LEGAL ANALYSIS OF DIRECT APPEAL

1. DID THE TRIAL COURT ERR IN GRANTING SUMMARY JUDGMENT?

Our evaluation of the trial court’s grant of summary judgment is guided by the *370 principle that summary judgment is only proper provided there is no genuine dispute as to any material fact, and provided the moving party is entitled to judgment as a matter of law. Tribe v. Shell Oil Co., Inc., 133 Ariz. 517, 652 P.2d 1040 (1982); Gomez v. Hensley, 145 Ariz. 176, 700 P.2d 874 (App.1984). We note, unhappily, that the appellate briefs of both parties contain arguments that strain to find support in the record.
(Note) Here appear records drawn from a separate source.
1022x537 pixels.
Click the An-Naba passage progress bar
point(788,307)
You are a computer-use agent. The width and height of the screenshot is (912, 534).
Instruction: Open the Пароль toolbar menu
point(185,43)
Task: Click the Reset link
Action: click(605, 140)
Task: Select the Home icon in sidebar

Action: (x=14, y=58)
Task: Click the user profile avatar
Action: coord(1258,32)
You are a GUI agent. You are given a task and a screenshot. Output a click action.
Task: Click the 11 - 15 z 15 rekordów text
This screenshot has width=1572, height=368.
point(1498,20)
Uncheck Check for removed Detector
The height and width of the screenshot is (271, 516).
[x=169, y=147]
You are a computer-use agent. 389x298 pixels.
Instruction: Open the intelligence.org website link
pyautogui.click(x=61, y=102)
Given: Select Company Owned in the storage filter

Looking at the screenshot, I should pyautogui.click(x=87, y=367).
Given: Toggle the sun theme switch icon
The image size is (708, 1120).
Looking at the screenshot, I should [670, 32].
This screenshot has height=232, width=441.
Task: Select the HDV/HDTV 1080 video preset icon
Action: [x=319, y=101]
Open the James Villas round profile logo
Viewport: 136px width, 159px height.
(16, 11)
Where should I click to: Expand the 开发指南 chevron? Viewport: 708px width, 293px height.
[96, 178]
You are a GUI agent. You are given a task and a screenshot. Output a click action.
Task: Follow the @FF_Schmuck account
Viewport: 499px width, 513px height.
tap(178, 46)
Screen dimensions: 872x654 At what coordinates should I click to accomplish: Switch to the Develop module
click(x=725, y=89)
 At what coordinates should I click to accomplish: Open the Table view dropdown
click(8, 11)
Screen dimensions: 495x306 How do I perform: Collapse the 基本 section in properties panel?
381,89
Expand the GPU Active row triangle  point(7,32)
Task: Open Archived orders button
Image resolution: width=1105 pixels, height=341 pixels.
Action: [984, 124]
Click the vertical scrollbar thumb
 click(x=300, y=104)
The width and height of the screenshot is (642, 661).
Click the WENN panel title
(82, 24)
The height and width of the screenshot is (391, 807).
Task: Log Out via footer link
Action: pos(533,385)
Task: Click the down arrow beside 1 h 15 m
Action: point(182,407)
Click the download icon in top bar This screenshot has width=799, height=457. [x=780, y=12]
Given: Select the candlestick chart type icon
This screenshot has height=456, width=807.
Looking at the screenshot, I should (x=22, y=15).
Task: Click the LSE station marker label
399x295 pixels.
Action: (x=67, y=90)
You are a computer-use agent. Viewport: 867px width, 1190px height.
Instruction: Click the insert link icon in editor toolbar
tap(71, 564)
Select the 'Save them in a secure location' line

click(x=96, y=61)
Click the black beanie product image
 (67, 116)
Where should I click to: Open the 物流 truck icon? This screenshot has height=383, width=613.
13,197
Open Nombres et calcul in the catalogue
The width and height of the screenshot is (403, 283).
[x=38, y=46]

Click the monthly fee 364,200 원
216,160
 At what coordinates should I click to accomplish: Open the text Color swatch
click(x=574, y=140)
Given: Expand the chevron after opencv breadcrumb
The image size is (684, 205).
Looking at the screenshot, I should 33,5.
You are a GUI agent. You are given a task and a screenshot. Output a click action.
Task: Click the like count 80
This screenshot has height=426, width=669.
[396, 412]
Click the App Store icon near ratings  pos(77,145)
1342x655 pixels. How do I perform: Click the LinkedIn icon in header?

Moreover, we find incredible the bold suggestion proposed by counsel for Roush at oral argument that we take judicial notice of the federal district court proceedings. On an appeal from summary judgment, this court will only review any pleadings, depositions, affidavits, and other material properly considered by the trial judge pursuant to rule 56(c), Arizona Rules of Civil Procedure. See Overson v. Cowley, 136 Ariz. 60, 664 P.2d 210 (App.1982); Crook v. Anderson, 115 Ariz. 402, 565 P.2d 908 (App.1977). In this manner, we now turn to consider Molever’s first contention that Roush negligently failed to object to an erroneous instruction.

a. FAILURE TO OBJECT

It is well established that the burden to show no genuine dispute of a material fact rests on the party moving for summary judgment. Mast v. Standard Oil Co. of Cal., 140 Ariz. 1, 680 P.2d 137 (1984); Nelson v. Cannon, 126 Ariz. 381, 616 P.2d 56 (App.1980). Upon a prima facie showing that no dispute exists, however, the burden shifts to the party opposing the motion to show there exists evidence of genuine issues for trial. Portonova v. Wilkinson, 128 Ariz.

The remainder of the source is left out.